Todne Thomas, Harvard Divinity School

Todne Thomas, PhD, is a socio-cultural anthropologist and Assistant Professor of African American Religions at Harvard Divinity School. In collaboration with Afro-Caribbean and African American congregants, Thomas conducts ethnographic research on the racial, spatial, and familial dynamics of black Christian communities in the U.S. Conceptually, her work integrates critical race and kinship theories to understand the racial and moral scripts of evangelicalism and neoliberalism. She has authored peer-reviewed articles for the Journal of Africana Religions, Anthropology and Humanism, and the Journal of African American Studies. She has also co-edited New Directions in Spiritual Kinship: Sacred Ties across the Abrahamic Religions (2017) with Asiya Malik and Rose Wellman. Her current research examines the familial and spiritual experiences of black evangelicals and the neoliberal displacement of black sacred space.

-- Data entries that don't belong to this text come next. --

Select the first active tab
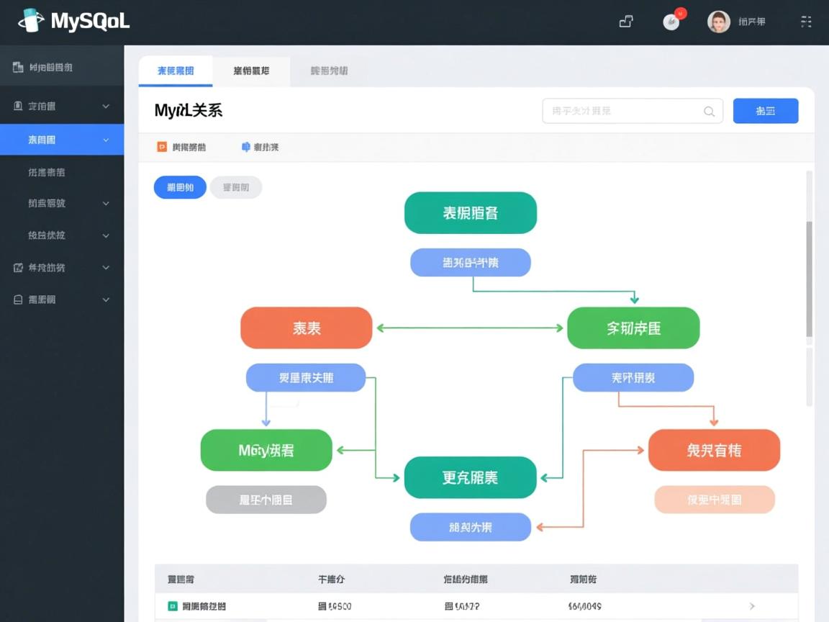 click(175, 71)
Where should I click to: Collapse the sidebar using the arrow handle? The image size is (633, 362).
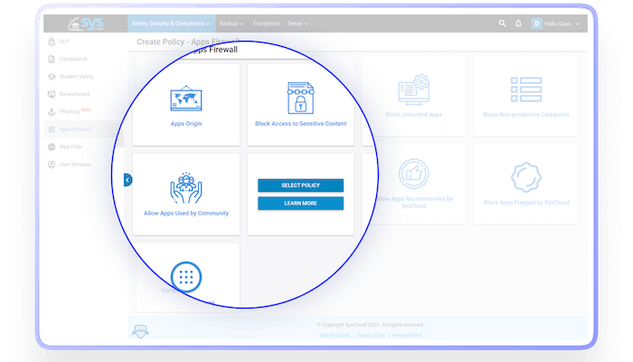[x=128, y=180]
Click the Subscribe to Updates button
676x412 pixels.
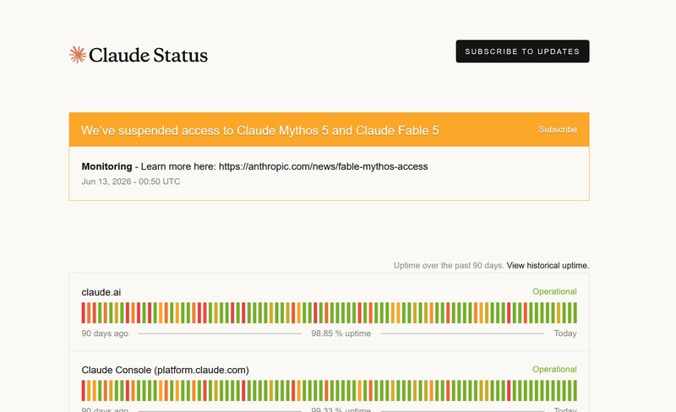[522, 52]
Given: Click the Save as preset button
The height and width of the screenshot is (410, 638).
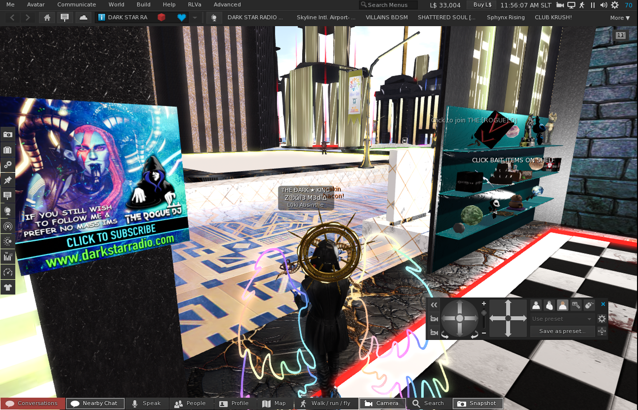Looking at the screenshot, I should [562, 332].
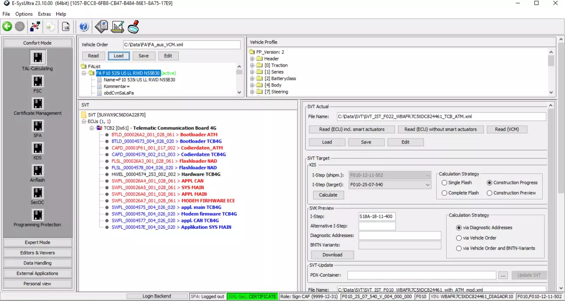This screenshot has height=301, width=565.
Task: Select the SFA module icon
Action: 38,126
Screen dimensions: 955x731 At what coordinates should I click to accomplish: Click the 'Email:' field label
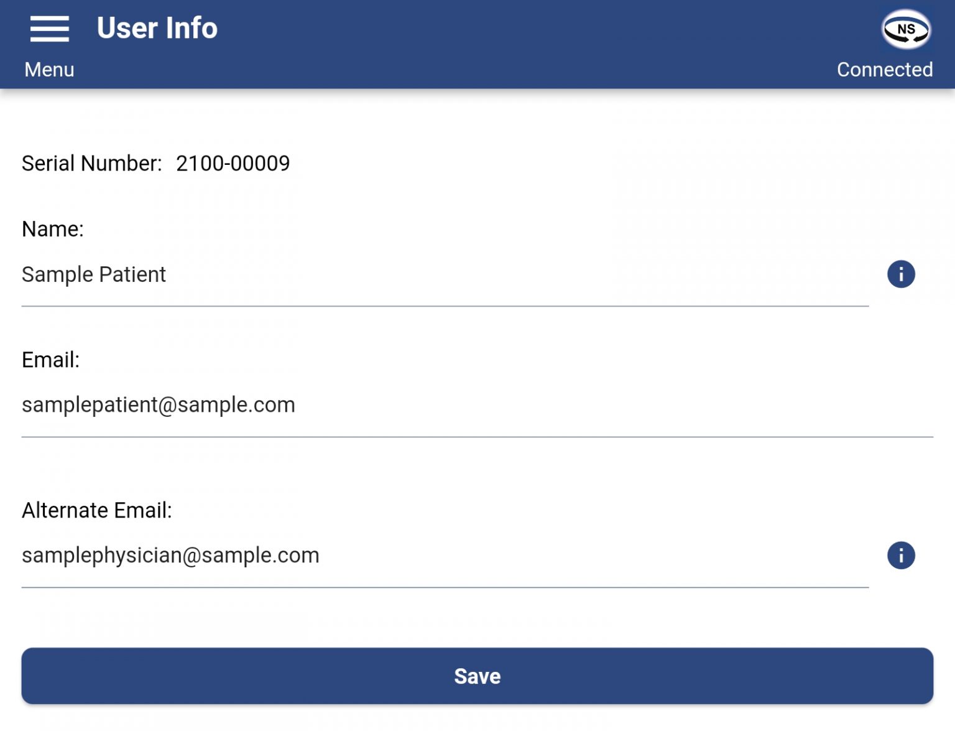(50, 360)
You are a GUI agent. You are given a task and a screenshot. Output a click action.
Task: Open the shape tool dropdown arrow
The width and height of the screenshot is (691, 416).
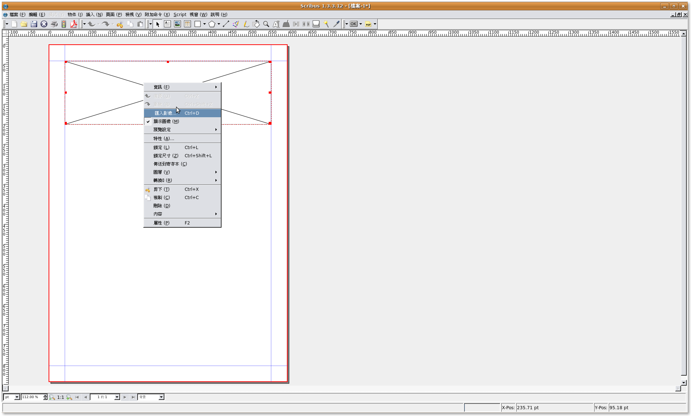(x=204, y=24)
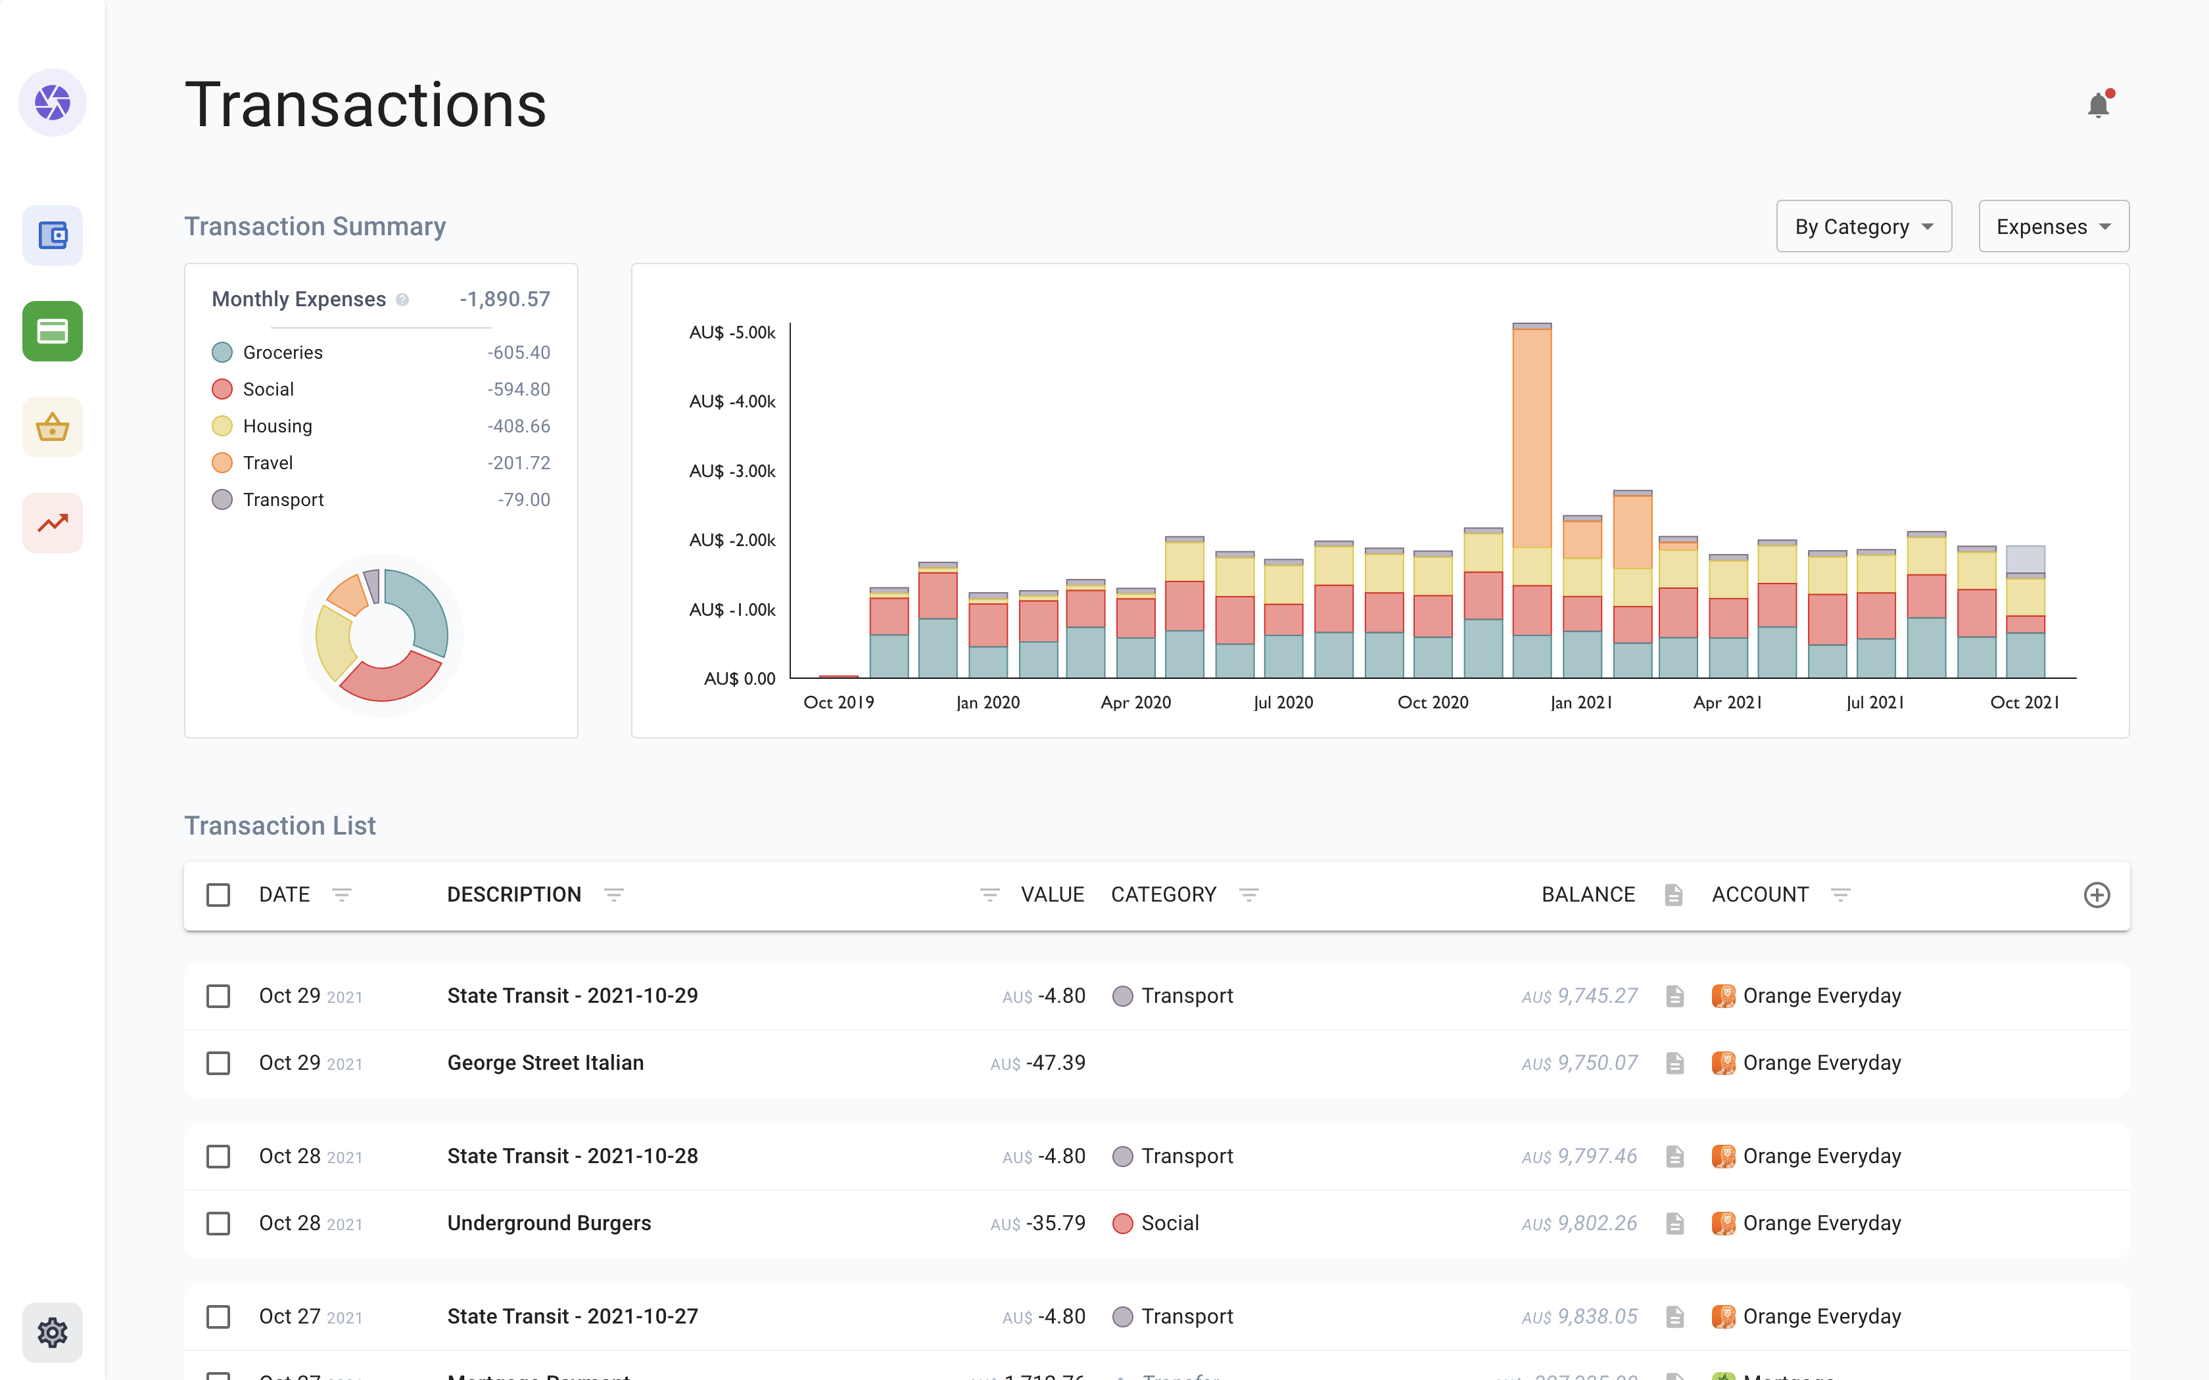Screen dimensions: 2209x1380
Task: Open settings gear in sidebar
Action: pyautogui.click(x=52, y=1333)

Asli Zengin, Brown University

Asli Zengin is the Louise Lamphere Visiting Assistant Professor of Anthropology and Gender Studies in the Department of Anthropology and the Pembroke Center at Brown University. Her research lies at the intersection of ethnography of gender non-conforming lives and deaths; Islamic and medico-legal regimes of sex, gender and sexuality; critical studies of violence and sovereignty; as well as transnational aspects of LGBTQ movements in the Middle East with a special focus on Turkey. Her first book, Iktidarın Mahremiyeti: Istanbul’da Hayat Kadınları, Seks İşçiliği ve Şiddet (Intimacy of Power: Women Prostitutes, Sex Work and Violence in Istanbul), was published in Turkish. In this book, she examines the regulation of licensed and unlicensed sex work at the intersection of state power, law, medicine and violence. Currently, Zengin is completing her second book, Trouble with Ambiguity: The State, Islam, Family, and Transgender Embodiment in Contemporary Turkey. Zengin has been widely published in edited volumes and peer-review journals, including Anthropologica, Journal of Middle East Women’s Studies, and Transgender Studies Quarterly.